**Given instruction A**
In the business strategy column, reproduce the text from "Many businesses" up to and including "with ... well, anyone.".
**Given instruction B**
For each statement, answer yes or no according to the business strategy column, and quote the words that decide it.
(i) The column attributes the terms "strategy" and "tactics" to military planners.
(ii) The column calls business a zero-sum game in the long term.
(iii) One group of businesses described in the column has no interest in running a business at all.
**Given instruction C**
According to the business strategy column, what are the actual products of the businesses whose entire goal is for someone with cash to buy them?

— begin Reading text —

Business strategies and
tactics aren't real strategies and tactics.
They're metaphorical strategies and tactics.
The terms "strategy" and "tactics" belong to military planners, who
use them to decide on the actions ... broad and specific, respectively
... their forces pursue to defeat an enemy.
Many businesses
pursue what they call strategies and employ what
they’re pleased to call tactics when their intentions are quite
different.
Some either
maneuver the company so as to avoid competing with ... well, anyone.
Another group have no interest in running a business at all. Their
entire goal is for someone with cash to buy them -- their actual
products are shares of stock, not products to sell to customers.
Then there's a third
group, which ignores the entire idea of
competition as irrelevant. "We'll focus on what we do," goes this line
of thought. "Other companies can do the same. We won't worry about them,
though. If we focus on what we do and do it well, we'll do fine."
Not me. I do
everything I possibly can to differentiate IT Catalysts
from its competitors so we'll be the ones to win your business. That’s "win" as in "choose us instead of anyone else you might be considering
within the domain of what we do."
Business is a
zero-sum game. Not in the long term, perhaps, where it
is both possible and desirable to increase the total amount of wealth in
the macroeconomic system.
But in the short term
there's a finite amount of money to spend, and
anything you spend with another company is money you don't spend with
us.
This brings us to last week's
column,
which recommended you think of yourself as a business named you,
choosing strategies and tactics that will help you win the game you're
forced to play. That's the game in which the majority of employers think
of employees as interchangeable sacks o' skills and providers of
effort.
The question is how.

— end Reading text —
— begin Provided data —

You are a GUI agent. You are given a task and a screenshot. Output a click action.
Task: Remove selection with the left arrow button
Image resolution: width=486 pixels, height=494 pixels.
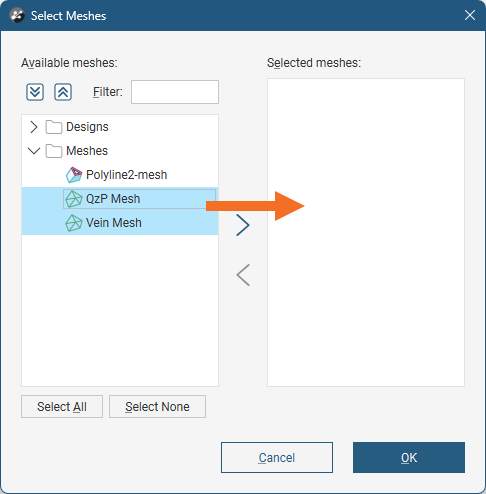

— end Provided data —

**Worked solution A**
Many businesses
pursue what they call strategies and employ what
they’re pleased to call tactics when their intentions are quite
different.
Some either
maneuver the company so as to avoid competing with ... well, anyone.

**Worked solution B**
(i) Yes: "belong to military planners"
(ii) No: "Not in the long term, perhaps"
(iii) Yes: "Another group have no interest in running a business at all."

**Worked solution C**
Shares of stock, not products to sell to customers.